[[ Source information, beginning ]]

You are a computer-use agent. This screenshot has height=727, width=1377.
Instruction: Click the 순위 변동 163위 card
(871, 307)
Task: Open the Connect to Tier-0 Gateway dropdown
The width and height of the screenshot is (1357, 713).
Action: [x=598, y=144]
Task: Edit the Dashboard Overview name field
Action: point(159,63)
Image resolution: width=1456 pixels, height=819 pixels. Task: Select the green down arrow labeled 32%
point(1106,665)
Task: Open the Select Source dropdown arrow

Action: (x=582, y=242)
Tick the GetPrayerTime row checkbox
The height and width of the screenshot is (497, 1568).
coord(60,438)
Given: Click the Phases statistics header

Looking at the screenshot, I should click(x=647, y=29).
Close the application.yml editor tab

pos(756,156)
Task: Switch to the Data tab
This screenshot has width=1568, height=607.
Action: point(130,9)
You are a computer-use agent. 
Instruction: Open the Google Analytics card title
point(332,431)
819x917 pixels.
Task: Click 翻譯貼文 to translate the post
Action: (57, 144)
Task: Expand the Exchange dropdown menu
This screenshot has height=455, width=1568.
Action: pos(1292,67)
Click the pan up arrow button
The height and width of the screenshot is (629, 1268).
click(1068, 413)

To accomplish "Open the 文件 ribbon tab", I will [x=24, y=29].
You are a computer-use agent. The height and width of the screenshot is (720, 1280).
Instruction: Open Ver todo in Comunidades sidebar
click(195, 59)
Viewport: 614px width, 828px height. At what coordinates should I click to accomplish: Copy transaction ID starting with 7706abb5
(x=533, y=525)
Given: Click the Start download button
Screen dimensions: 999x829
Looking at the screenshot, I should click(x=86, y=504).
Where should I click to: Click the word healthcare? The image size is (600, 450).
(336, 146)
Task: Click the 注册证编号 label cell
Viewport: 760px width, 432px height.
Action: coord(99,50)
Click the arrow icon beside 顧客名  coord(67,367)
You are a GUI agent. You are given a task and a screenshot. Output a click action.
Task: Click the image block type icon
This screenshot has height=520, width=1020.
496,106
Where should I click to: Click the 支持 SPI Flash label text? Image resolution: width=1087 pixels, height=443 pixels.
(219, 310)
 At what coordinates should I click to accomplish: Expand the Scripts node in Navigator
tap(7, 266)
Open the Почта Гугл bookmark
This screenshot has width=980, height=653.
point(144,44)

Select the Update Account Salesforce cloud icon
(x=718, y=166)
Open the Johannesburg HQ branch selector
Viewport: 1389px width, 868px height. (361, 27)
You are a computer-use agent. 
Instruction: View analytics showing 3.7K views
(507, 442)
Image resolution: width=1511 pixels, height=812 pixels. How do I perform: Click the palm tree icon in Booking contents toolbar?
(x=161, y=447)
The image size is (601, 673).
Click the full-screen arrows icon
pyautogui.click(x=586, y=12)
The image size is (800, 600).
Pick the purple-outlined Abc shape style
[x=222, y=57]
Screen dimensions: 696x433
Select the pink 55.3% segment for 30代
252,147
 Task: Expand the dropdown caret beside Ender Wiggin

[[ Source information, end ]]

→ **Task directions**
Lines from the top of the data above through the line containing "Tick the GetPrayerTime row checkbox" must be repeated exactly. All other lines stay out.

→ **Written solution**
You are a computer-use agent. This screenshot has height=727, width=1377.
Instruction: Click the 순위 변동 163위 card
(871, 307)
Task: Open the Connect to Tier-0 Gateway dropdown
The width and height of the screenshot is (1357, 713).
Action: [x=598, y=144]
Task: Edit the Dashboard Overview name field
Action: point(159,63)
Image resolution: width=1456 pixels, height=819 pixels. Task: Select the green down arrow labeled 32%
point(1106,665)
Task: Open the Select Source dropdown arrow

Action: (x=582, y=242)
Tick the GetPrayerTime row checkbox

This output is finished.